--- DATA LISTING Enclosed Below ---
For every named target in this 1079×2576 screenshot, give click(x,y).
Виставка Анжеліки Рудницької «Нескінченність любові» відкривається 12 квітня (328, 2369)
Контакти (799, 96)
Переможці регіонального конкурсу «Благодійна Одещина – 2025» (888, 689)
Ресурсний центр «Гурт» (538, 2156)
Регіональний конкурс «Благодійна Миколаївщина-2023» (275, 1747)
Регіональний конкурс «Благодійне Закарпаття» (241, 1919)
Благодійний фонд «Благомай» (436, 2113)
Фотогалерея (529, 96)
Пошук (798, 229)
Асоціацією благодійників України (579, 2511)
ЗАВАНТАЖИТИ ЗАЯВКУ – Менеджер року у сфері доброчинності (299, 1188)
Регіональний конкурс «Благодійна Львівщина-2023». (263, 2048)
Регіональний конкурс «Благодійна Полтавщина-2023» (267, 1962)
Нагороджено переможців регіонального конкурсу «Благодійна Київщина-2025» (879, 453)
--- End of Enclosed DATA LISTING ---
Return each line of the data that contains the string "регіонального".

* [RESULT]
Переможці регіонального конкурсу «Благодійна Одещина – 2025» (888, 689)
Нагороджено переможців регіонального конкурсу «Благодійна Київщина-2025» (879, 453)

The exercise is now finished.